■ Exercise goal
Would you transcribe each entry that follows word for word, minus the images?

■ Records supplied
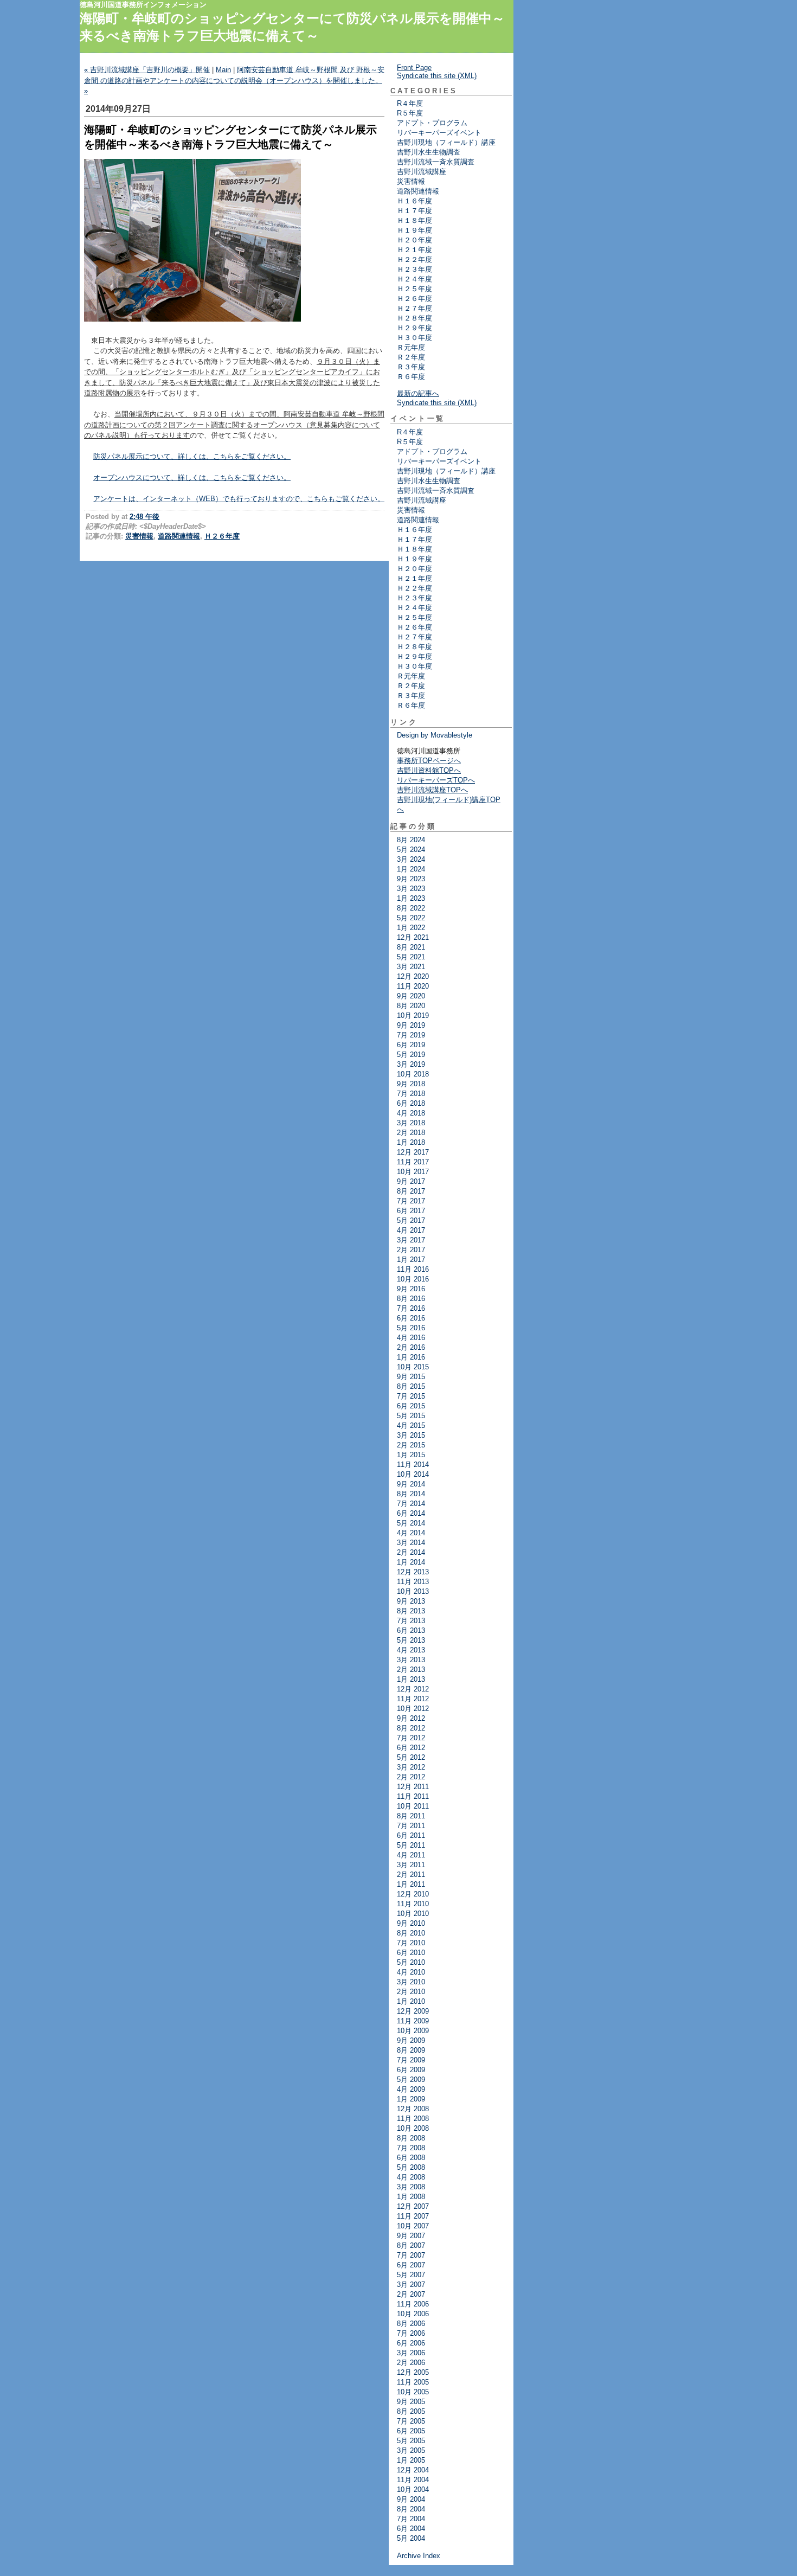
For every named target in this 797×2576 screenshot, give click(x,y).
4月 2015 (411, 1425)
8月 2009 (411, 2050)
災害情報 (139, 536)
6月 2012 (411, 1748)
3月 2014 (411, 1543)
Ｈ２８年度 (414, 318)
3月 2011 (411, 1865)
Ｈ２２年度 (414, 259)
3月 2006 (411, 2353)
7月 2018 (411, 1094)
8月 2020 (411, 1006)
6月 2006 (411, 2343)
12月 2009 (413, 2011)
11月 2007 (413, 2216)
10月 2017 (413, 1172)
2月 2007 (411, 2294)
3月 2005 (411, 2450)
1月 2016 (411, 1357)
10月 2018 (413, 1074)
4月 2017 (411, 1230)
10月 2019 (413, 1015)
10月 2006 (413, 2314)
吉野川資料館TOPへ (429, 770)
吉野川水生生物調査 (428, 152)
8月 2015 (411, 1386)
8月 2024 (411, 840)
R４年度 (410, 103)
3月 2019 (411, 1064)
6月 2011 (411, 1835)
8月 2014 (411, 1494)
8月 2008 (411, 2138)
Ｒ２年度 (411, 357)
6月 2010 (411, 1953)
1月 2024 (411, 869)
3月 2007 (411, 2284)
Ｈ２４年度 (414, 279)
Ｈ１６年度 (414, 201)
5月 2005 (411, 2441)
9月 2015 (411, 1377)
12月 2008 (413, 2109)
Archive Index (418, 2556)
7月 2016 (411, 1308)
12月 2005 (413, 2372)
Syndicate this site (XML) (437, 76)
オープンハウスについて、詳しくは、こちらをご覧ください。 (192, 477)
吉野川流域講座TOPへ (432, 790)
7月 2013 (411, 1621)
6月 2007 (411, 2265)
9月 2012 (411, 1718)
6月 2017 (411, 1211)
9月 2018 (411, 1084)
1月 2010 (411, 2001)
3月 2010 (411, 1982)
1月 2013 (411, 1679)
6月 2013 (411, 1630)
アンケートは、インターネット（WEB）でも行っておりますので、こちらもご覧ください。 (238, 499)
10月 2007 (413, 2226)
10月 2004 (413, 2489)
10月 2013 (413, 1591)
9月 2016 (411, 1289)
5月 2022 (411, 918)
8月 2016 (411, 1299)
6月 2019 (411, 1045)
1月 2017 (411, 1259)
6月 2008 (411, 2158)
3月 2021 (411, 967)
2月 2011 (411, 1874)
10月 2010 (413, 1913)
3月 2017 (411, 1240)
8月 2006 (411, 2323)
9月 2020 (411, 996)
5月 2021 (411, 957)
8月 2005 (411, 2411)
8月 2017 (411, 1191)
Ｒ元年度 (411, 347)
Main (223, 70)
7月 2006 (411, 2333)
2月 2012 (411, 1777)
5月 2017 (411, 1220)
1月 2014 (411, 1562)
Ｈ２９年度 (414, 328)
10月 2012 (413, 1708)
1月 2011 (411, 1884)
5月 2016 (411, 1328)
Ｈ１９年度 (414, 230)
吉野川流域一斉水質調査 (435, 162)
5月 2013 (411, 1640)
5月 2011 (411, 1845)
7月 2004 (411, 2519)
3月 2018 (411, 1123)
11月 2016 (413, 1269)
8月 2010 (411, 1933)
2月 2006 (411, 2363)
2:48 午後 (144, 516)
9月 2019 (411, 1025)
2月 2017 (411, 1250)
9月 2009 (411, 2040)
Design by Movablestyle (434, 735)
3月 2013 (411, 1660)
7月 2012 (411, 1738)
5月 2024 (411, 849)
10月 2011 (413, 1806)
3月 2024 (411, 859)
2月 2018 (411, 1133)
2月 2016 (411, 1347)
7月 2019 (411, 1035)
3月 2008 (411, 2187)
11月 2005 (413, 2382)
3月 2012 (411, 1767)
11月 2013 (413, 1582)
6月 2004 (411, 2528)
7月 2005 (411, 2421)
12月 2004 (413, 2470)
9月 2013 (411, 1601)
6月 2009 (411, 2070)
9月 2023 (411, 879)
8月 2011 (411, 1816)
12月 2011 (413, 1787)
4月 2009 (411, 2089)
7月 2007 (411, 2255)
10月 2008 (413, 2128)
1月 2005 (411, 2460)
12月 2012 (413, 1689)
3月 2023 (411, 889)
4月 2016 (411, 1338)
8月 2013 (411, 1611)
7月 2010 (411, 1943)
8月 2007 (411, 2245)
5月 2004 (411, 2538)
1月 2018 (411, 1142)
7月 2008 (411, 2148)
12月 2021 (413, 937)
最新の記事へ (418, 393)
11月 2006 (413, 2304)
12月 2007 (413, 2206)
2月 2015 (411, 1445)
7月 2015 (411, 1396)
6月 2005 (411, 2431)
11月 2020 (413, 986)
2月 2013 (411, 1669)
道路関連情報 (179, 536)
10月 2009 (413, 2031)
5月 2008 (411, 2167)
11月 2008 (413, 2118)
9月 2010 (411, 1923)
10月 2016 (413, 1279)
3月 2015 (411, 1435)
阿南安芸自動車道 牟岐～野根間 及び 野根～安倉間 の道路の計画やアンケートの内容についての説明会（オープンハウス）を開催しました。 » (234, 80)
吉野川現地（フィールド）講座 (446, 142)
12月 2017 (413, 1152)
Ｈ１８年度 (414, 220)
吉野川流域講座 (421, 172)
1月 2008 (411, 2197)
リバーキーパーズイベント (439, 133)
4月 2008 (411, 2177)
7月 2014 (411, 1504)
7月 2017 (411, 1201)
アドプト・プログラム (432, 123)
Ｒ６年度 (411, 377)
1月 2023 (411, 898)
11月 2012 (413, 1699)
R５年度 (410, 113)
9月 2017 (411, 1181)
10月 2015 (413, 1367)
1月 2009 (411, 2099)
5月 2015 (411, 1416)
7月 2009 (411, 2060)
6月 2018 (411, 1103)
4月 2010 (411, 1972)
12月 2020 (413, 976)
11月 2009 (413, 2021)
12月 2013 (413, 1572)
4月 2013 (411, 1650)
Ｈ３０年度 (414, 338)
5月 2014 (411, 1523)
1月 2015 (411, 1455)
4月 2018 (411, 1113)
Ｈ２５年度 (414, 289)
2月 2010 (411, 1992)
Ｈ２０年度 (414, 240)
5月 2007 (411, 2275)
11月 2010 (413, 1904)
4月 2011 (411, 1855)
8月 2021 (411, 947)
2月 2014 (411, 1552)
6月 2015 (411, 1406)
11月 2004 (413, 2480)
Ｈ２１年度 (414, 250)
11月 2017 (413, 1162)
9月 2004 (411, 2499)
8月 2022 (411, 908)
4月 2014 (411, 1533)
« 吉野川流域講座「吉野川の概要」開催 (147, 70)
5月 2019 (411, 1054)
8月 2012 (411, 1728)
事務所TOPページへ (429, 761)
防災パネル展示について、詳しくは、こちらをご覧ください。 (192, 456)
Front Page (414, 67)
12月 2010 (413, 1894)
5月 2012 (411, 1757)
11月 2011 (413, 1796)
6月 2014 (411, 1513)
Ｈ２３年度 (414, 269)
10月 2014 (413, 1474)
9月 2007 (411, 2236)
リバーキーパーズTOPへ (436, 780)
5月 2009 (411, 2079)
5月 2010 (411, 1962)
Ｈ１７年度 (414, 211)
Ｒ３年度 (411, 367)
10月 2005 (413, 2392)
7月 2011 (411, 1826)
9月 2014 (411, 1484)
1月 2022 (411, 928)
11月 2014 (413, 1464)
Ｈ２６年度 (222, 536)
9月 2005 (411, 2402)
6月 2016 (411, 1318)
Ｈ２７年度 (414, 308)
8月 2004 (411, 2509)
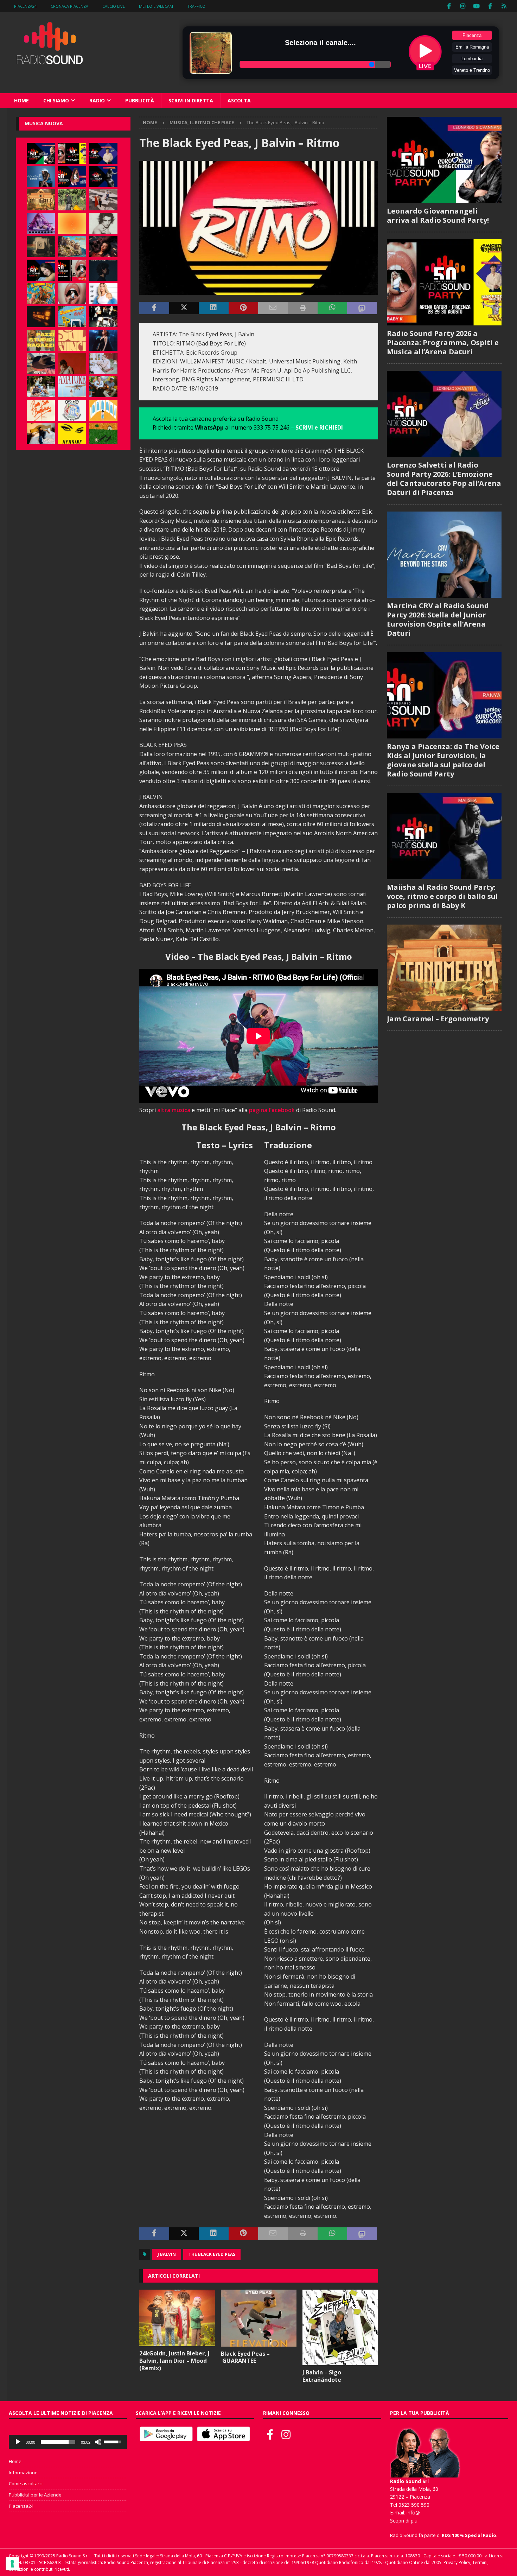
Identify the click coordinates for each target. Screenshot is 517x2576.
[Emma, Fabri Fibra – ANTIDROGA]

■ Solution to this exercise
For every named target in this 797×2576 screenshot, give click(x,y).
4月 2015 (411, 1425)
8月 2009 (411, 2050)
災害情報 (139, 536)
6月 2012 (411, 1748)
3月 2014 (411, 1543)
Ｈ２８年度 (414, 318)
3月 2011 (411, 1865)
Ｈ２２年度 (414, 259)
3月 2006 (411, 2353)
7月 2018 (411, 1094)
8月 2020 (411, 1006)
6月 2006 (411, 2343)
12月 2009 (413, 2011)
11月 2007 (413, 2216)
10月 2017 (413, 1172)
2月 2007 (411, 2294)
3月 2005 (411, 2450)
1月 2016 (411, 1357)
10月 2018 (413, 1074)
4月 2017 (411, 1230)
10月 2019 (413, 1015)
10月 2006 (413, 2314)
吉野川資料館TOPへ (429, 770)
吉野川水生生物調査 (428, 152)
8月 2015 (411, 1386)
8月 2024 (411, 840)
R４年度 (410, 103)
3月 2019 (411, 1064)
6月 2011 (411, 1835)
8月 2014 (411, 1494)
8月 2008 (411, 2138)
Ｒ２年度 (411, 357)
6月 2010 (411, 1953)
1月 2024 (411, 869)
3月 2007 (411, 2284)
Ｈ２４年度 (414, 279)
Ｈ１６年度 (414, 201)
5月 2005 (411, 2441)
9月 2015 (411, 1377)
12月 2008 (413, 2109)
Archive Index (418, 2556)
7月 2016 (411, 1308)
12月 2005 (413, 2372)
Syndicate this site (XML) (437, 76)
オープンハウスについて、詳しくは、こちらをご覧ください。 (192, 477)
吉野川流域講座TOPへ (432, 790)
7月 2013 (411, 1621)
6月 2007 (411, 2265)
9月 2012 (411, 1718)
6月 2017 (411, 1211)
9月 2018 (411, 1084)
1月 2010 (411, 2001)
3月 2010 (411, 1982)
1月 2013 (411, 1679)
6月 2013 (411, 1630)
アンケートは、インターネット（WEB）でも行っておりますので、こちらもご覧ください。 (238, 499)
10月 2007 (413, 2226)
10月 2004 (413, 2489)
10月 2013 (413, 1591)
9月 2016 (411, 1289)
5月 2022 (411, 918)
8月 2016 (411, 1299)
6月 2019 (411, 1045)
1月 2017 (411, 1259)
6月 2008 (411, 2158)
3月 2021 (411, 967)
2月 2011 (411, 1874)
10月 2010 (413, 1913)
3月 2017 (411, 1240)
8月 2006 (411, 2323)
9月 2020 (411, 996)
5月 2021 (411, 957)
8月 2005 (411, 2411)
8月 2017 (411, 1191)
Ｒ元年度 (411, 347)
Main (223, 70)
7月 2006 (411, 2333)
2月 2012 (411, 1777)
5月 2017 (411, 1220)
1月 2014 (411, 1562)
Ｈ２９年度 (414, 328)
10月 2012 (413, 1708)
1月 2011 (411, 1884)
5月 2016 (411, 1328)
Ｈ１９年度 (414, 230)
吉野川流域一斉水質調査 (435, 162)
5月 2013 (411, 1640)
5月 2011 (411, 1845)
7月 2004 (411, 2519)
3月 2018 (411, 1123)
11月 2016 (413, 1269)
8月 2010 (411, 1933)
2月 2006 (411, 2363)
2:48 午後 (144, 516)
9月 2019 (411, 1025)
2月 2017 (411, 1250)
9月 2009 (411, 2040)
Design by Movablestyle (434, 735)
3月 2013 (411, 1660)
7月 2012 (411, 1738)
5月 2024 (411, 849)
10月 2011 (413, 1806)
3月 2024 (411, 859)
2月 2018 (411, 1133)
2月 2016 (411, 1347)
7月 2019 (411, 1035)
3月 2008 (411, 2187)
11月 2005 (413, 2382)
3月 2012 (411, 1767)
11月 2013 (413, 1582)
6月 2004 (411, 2528)
7月 2005 (411, 2421)
12月 2004 (413, 2470)
9月 2013 (411, 1601)
6月 2009 (411, 2070)
9月 2023 (411, 879)
8月 2011 (411, 1816)
12月 2011 (413, 1787)
4月 2009 (411, 2089)
7月 2007 (411, 2255)
10月 2008 (413, 2128)
1月 2005 (411, 2460)
12月 2012 (413, 1689)
3月 2023 (411, 889)
4月 2016 (411, 1338)
8月 2013 (411, 1611)
7月 2010 (411, 1943)
8月 2007 (411, 2245)
5月 2004 (411, 2538)
1月 2018 (411, 1142)
7月 2008 (411, 2148)
12月 2021 (413, 937)
最新の記事へ (418, 393)
11月 2006 (413, 2304)
12月 2007 (413, 2206)
2月 2015 (411, 1445)
7月 2015 (411, 1396)
6月 2005 (411, 2431)
11月 2020 (413, 986)
2月 2013 (411, 1669)
道路関連情報 (179, 536)
10月 2009 (413, 2031)
5月 2008 (411, 2167)
11月 2008 (413, 2118)
9月 2010 (411, 1923)
10月 2016 (413, 1279)
3月 2015 (411, 1435)
阿南安芸自動車道 牟岐～野根間 及び 野根～安倉間 の道路の計画やアンケートの内容についての説明会（オープンハウス）を開催しました。 » (234, 80)
吉野川現地（フィールド）講座 (446, 142)
12月 2017 (413, 1152)
Ｈ１８年度 (414, 220)
吉野川流域講座 (421, 172)
1月 2008 (411, 2197)
リバーキーパーズイベント (439, 133)
4月 2008 (411, 2177)
7月 2014 (411, 1504)
7月 2017 (411, 1201)
アドプト・プログラム (432, 123)
Ｒ６年度 (411, 377)
1月 2023 (411, 898)
11月 2012 (413, 1699)
R５年度 (410, 113)
9月 2017 (411, 1181)
10月 2015 (413, 1367)
1月 2009 (411, 2099)
5月 2015 (411, 1416)
7月 2009 (411, 2060)
6月 2018 (411, 1103)
4月 2010 (411, 1972)
12月 2020 (413, 976)
11月 2009 (413, 2021)
12月 2013 (413, 1572)
4月 2013 (411, 1650)
Ｈ３０年度 (414, 338)
5月 2014 (411, 1523)
1月 2015 (411, 1455)
4月 2018 (411, 1113)
Ｈ２５年度 (414, 289)
2月 2010 (411, 1992)
Ｈ２０年度 (414, 240)
5月 2007 (411, 2275)
11月 2010 (413, 1904)
4月 2011 (411, 1855)
8月 2021 (411, 947)
2月 2014 (411, 1552)
6月 2015 (411, 1406)
11月 2004 (413, 2480)
Ｈ２１年度 (414, 250)
11月 2017 (413, 1162)
9月 2004 (411, 2499)
8月 2022 (411, 908)
4月 2014 (411, 1533)
« 吉野川流域講座「吉野川の概要」開催 (147, 70)
5月 2019 (411, 1054)
8月 2012 (411, 1728)
事務所TOPページへ (429, 761)
防災パネル展示について、詳しくは、こちらをご覧ください。 (192, 456)
Front Page (414, 67)
12月 2010 (413, 1894)
5月 2012 (411, 1757)
11月 2011 (413, 1796)
6月 2014 (411, 1513)
Ｈ２３年度 (414, 269)
10月 2014 (413, 1474)
9月 2007 (411, 2236)
リバーキーパーズTOPへ (436, 780)
5月 2009 (411, 2079)
5月 2010 (411, 1962)
Ｈ１７年度 (414, 211)
Ｒ３年度 (411, 367)
10月 2005 (413, 2392)
7月 2011 (411, 1826)
9月 2014 (411, 1484)
1月 2022 (411, 928)
11月 2014 (413, 1464)
Ｈ２６年度 (222, 536)
9月 2005 (411, 2402)
6月 2016 (411, 1318)
Ｈ２７年度 (414, 308)
8月 2004 (411, 2509)
Identify the click coordinates for each target. Screenshot is 517x2576.
[Emma, Fabri Fibra – ANTIDROGA]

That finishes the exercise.